(Data for finding items on screenshots)
• • •
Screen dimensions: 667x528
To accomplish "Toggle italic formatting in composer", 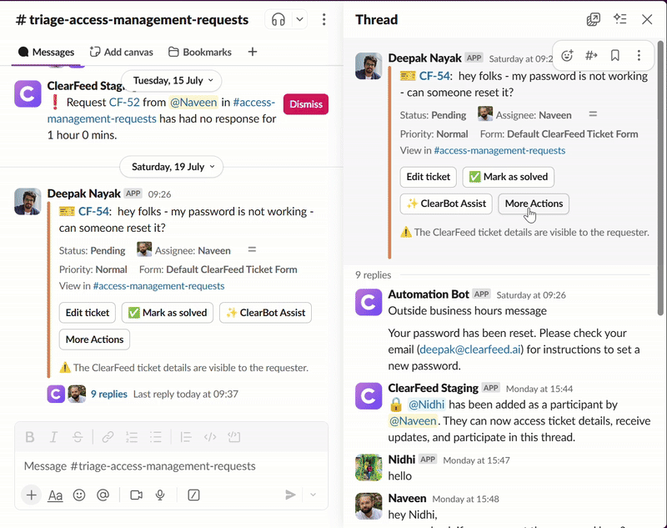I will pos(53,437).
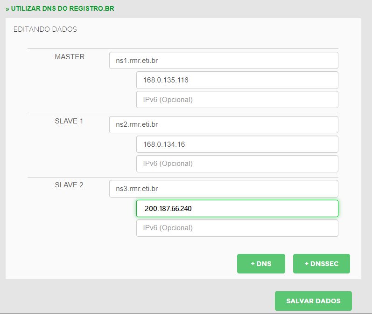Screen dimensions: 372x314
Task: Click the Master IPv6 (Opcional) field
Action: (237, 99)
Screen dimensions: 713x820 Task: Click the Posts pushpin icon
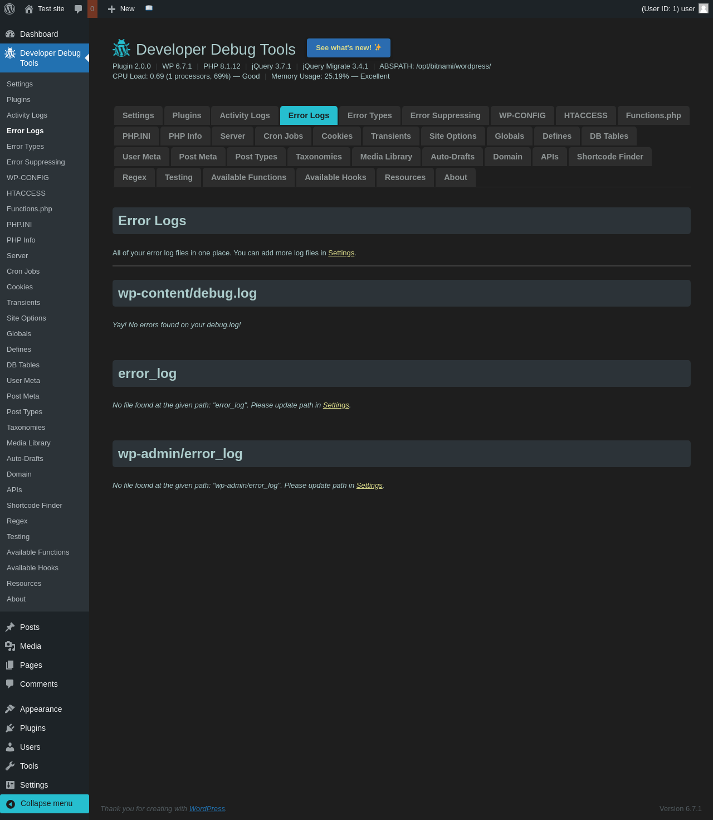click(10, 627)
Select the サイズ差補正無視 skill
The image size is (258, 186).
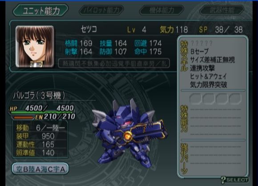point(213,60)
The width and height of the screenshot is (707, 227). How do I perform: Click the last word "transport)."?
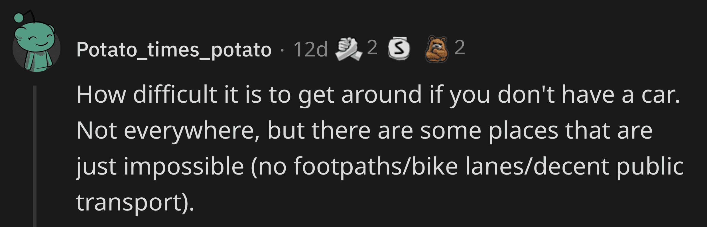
• • •
### The task
Quote the data word for word, starting at the line that contains "Screen dimensions: 713x820" and ending at the end of the data. Leave the pictures out of your answer.

### Output of the exercise
Screen dimensions: 713x820 Task: Click the Posts pushpin icon
click(10, 627)
Select the サイズ差補正無視 skill
The image size is (258, 186).
point(213,60)
The width and height of the screenshot is (707, 227). How do I perform: Click the last word "transport)."?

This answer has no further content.